The most senior Chinese official to visit the barren Oakajee port site since the $6 billion venture hit a funding brick wall says the Middle Kingdom is frustrated that its many iron ore mines in the Mid West have been stranded by the project’s delay.
However, it remains unclear when or if talks between the Chinese state-backed mining companies and Japan’s Mitsubishi, which lost its exclusive right to develop the port last December, will be resolved.
Consul general Wang Yiner said her country was keen to expand investment in the Mid West, but it remained concerned by delays to Oakajee.
She said China was left frustrated after investing millions in stalled mining projects across the region.
“China is concerned about the progress of the Oakajee project because we have so many mine sites here,” she said.
“We hope this project can be developed as fast as possible.”
Madame Wang remained tight-lipped on negotiations with Mitsubishi, saying the Chinese Government did not want to get in the way of what was meant to be a business deal between Australian and Chinese companies.
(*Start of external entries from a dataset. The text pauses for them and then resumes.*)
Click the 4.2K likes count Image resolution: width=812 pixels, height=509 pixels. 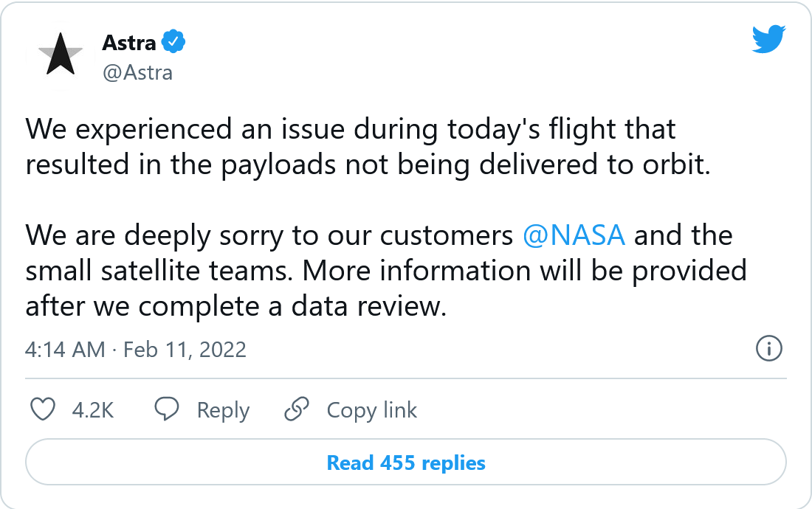click(93, 410)
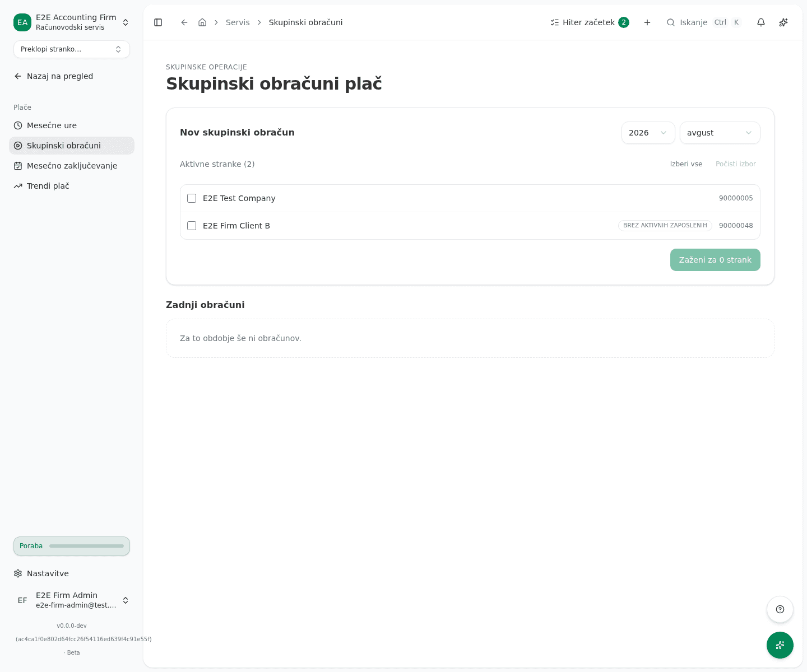This screenshot has height=672, width=807.
Task: Open the AI sparkles icon in header
Action: click(x=783, y=22)
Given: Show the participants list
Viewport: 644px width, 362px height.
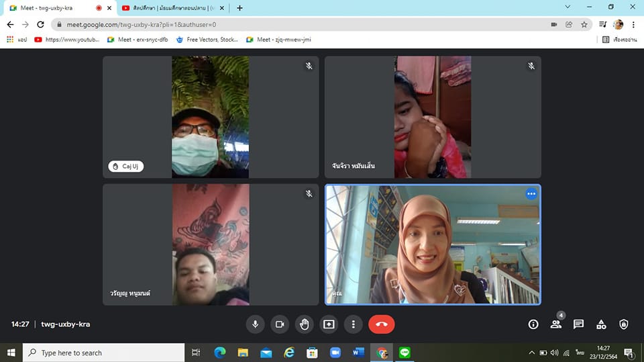Looking at the screenshot, I should point(555,324).
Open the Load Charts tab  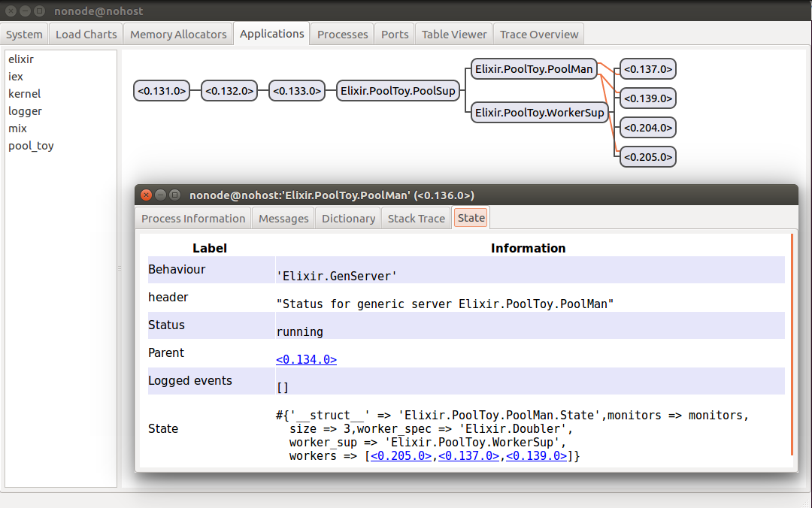pyautogui.click(x=86, y=35)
China Australia Business Council WA president Duncan Calder said challenges with the Oakajee development were big but could still be addressed.
“Oakajee is planned to be a JV based or multi-user facility. That presents a significant financing challenge for a large port development when initial users will only utilise a portion of the final port capacity,” he said.
“One view amongst some Chinese stakeholders is the current structure of having a link between mine owner and infrastructure provider can be problematic if different investor groups want to take equity in one but not the other,” he said.
Mr Calder criticised sensationalised over-egged media reports about Chinese investment in Australia, citing recent statistics that show China remains one of the smallest direct foreign investors in the country. He said iron ore deposits in the Mid West continued to take time to prove up and needed to be fleshed out.